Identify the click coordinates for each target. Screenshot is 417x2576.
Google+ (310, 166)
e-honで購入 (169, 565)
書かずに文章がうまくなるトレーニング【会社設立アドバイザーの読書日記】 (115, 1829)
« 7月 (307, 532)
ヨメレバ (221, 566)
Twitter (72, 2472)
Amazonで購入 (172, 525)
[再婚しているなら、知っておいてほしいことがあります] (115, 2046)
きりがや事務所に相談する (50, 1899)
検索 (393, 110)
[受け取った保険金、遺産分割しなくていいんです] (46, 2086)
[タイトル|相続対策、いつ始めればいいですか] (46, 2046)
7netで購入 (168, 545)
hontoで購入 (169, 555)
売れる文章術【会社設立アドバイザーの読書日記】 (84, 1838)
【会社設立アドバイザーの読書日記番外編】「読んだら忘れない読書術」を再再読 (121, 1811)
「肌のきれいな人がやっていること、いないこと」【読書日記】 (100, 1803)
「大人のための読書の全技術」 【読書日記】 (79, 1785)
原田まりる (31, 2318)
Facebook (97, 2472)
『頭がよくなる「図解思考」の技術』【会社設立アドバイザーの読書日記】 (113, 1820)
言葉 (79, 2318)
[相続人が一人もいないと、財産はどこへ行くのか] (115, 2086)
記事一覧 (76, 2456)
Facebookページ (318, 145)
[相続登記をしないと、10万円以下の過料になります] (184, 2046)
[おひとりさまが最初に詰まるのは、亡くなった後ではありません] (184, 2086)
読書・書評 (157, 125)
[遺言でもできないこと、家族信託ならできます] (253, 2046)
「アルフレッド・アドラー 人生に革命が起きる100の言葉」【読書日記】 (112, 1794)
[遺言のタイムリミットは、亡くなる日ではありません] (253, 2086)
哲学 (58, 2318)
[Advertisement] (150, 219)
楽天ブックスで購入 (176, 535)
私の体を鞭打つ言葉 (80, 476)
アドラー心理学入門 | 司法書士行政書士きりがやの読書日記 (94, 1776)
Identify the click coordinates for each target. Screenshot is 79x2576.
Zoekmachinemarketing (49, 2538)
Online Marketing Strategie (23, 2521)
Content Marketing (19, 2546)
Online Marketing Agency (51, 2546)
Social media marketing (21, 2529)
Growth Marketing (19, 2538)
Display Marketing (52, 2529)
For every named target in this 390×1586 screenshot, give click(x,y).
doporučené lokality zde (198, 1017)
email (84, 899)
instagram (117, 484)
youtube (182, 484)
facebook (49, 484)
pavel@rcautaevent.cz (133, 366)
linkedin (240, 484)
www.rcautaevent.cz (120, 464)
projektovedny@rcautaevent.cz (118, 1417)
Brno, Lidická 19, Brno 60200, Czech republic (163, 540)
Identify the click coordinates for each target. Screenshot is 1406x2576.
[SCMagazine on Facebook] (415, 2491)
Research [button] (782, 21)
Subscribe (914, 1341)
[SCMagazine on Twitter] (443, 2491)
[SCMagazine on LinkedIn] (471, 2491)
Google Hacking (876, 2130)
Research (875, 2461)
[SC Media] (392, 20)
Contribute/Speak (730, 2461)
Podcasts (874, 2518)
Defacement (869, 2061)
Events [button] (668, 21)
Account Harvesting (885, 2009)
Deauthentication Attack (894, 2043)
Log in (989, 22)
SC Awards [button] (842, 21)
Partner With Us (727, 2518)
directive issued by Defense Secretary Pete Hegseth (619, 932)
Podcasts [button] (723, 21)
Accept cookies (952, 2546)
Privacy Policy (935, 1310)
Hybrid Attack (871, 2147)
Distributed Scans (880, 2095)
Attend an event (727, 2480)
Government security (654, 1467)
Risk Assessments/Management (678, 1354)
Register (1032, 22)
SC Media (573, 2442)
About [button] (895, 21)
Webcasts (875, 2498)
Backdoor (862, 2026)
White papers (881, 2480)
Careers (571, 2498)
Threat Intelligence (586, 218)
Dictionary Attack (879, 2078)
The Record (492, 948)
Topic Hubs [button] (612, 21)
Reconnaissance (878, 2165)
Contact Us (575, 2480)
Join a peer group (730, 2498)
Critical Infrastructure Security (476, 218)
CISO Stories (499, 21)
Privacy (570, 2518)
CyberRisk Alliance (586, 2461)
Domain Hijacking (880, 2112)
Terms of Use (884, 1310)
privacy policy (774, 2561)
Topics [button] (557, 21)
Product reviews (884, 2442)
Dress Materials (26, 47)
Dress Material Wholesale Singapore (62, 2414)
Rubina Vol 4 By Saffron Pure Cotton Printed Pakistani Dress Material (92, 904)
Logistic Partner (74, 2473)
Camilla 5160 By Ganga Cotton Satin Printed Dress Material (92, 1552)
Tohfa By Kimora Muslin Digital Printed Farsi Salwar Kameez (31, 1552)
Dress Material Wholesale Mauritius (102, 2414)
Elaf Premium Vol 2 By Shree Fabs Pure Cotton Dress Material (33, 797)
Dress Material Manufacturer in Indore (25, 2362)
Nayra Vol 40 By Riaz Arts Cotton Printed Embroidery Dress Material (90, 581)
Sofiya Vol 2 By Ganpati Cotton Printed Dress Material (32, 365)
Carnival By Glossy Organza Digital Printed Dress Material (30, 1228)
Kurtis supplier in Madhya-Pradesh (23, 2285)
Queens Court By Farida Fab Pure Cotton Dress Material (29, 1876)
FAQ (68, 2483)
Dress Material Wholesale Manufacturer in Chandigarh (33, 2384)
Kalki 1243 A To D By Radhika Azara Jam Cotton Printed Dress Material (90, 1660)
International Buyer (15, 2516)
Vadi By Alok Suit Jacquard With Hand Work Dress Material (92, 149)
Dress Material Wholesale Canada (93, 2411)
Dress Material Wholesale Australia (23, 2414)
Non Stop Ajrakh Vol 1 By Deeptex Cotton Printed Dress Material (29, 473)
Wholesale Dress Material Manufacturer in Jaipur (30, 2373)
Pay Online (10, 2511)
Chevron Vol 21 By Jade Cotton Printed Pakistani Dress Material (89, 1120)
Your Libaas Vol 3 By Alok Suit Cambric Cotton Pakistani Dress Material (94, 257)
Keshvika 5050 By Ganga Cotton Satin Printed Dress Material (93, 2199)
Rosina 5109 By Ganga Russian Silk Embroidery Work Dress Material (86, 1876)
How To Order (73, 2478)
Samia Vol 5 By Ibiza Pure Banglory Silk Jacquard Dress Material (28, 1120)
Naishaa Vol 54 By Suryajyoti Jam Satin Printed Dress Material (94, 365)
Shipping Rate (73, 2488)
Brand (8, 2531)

☆ ☆ ☆ ☆ ☆ ☆ ☆

Every line in the data that holds "click" should be copied out.

Identify the click coordinates for each target. Screenshot is 417x2576.
Identify the click coordinates for each target. Screenshot is 79x2576.
For every named target in this 390×1586 screenshot, give click(x,y).
Identify the click coordinates for each target. Screenshot is 1406x2576.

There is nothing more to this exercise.